*LISTING:*
--------------------------------------------------

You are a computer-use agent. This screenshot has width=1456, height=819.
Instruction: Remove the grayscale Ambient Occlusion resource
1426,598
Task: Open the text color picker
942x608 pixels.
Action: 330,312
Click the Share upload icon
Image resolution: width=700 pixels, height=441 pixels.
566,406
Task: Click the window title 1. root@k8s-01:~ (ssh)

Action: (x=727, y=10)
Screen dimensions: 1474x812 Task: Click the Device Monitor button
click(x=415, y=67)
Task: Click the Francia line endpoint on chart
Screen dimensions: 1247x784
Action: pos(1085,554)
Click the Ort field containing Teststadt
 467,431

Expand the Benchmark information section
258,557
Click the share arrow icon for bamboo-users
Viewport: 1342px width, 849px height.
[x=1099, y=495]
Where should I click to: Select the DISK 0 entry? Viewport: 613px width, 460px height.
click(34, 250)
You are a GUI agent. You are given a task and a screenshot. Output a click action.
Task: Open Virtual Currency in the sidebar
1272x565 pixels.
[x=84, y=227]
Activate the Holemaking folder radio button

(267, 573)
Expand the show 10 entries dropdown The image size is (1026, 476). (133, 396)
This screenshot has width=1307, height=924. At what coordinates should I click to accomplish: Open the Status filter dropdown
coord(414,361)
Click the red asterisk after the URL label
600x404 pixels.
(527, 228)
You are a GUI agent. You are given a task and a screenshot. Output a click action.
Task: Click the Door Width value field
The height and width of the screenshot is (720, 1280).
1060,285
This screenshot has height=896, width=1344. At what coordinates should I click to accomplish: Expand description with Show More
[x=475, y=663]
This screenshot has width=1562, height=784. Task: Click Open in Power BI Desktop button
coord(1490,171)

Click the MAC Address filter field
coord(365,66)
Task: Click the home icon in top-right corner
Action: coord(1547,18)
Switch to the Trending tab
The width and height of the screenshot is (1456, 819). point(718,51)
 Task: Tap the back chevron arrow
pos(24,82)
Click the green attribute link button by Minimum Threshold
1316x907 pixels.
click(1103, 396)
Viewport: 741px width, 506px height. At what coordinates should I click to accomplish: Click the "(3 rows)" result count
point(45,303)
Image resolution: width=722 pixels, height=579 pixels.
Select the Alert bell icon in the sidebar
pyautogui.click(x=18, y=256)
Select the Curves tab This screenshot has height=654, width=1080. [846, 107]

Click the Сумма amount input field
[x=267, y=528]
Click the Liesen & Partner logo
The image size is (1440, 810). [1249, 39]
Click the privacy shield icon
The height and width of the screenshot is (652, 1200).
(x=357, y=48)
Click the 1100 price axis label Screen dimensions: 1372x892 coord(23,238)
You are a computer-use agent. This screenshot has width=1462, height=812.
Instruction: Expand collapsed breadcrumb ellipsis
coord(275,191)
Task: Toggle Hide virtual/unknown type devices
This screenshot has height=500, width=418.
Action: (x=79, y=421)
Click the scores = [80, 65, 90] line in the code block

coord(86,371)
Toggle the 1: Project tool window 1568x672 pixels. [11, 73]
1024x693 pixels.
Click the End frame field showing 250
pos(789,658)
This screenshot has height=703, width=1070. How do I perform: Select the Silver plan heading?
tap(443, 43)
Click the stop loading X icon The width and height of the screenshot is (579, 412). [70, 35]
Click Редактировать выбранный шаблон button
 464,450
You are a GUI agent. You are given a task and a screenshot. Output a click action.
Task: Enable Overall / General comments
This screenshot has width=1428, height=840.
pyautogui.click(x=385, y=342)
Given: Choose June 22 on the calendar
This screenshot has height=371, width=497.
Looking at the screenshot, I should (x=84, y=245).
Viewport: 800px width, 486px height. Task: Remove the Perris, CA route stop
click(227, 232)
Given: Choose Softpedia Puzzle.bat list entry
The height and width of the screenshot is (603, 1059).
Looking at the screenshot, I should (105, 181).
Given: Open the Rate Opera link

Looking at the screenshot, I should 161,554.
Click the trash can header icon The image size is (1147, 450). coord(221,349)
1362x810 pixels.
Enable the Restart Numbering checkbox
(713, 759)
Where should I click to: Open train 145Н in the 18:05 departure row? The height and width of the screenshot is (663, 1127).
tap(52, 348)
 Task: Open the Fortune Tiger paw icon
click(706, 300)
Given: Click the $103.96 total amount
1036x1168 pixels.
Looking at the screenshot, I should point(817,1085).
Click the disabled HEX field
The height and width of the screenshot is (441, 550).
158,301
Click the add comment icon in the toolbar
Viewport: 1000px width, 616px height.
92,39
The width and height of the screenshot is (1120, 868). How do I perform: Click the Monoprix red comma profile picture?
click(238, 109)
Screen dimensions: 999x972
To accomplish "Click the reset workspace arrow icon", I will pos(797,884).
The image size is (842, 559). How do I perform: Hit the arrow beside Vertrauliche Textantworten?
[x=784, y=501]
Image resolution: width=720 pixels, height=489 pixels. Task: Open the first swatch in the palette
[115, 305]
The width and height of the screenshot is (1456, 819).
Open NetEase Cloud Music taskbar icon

--------------------------------------------------

*TASK PROMPT:*
Could you render the lines as a Markdown table with columns "Row" and "Line", giving each line its own row number and leaving out blank lines? Begin at the first line and stop after the line that contains "click(x=415, y=67)".

*TASK RESULT:*
| Row | Line |
|---|---|
| 1 | You are a computer-use agent. This screenshot has width=1456, height=819. |
| 2 | Instruction: Remove the grayscale Ambient Occlusion resource |
| 3 | 1426,598 |
| 4 | Task: Open the text color picker |
| 5 | 942x608 pixels. |
| 6 | Action: 330,312 |
| 7 | Click the Share upload icon |
| 8 | Image resolution: width=700 pixels, height=441 pixels. |
| 9 | 566,406 |
| 10 | Task: Click the window title 1. root@k8s-01:~ (ssh) |
| 11 | Action: (x=727, y=10) |
| 12 | Screen dimensions: 1474x812 Task: Click the Device Monitor button |
| 13 | click(x=415, y=67) |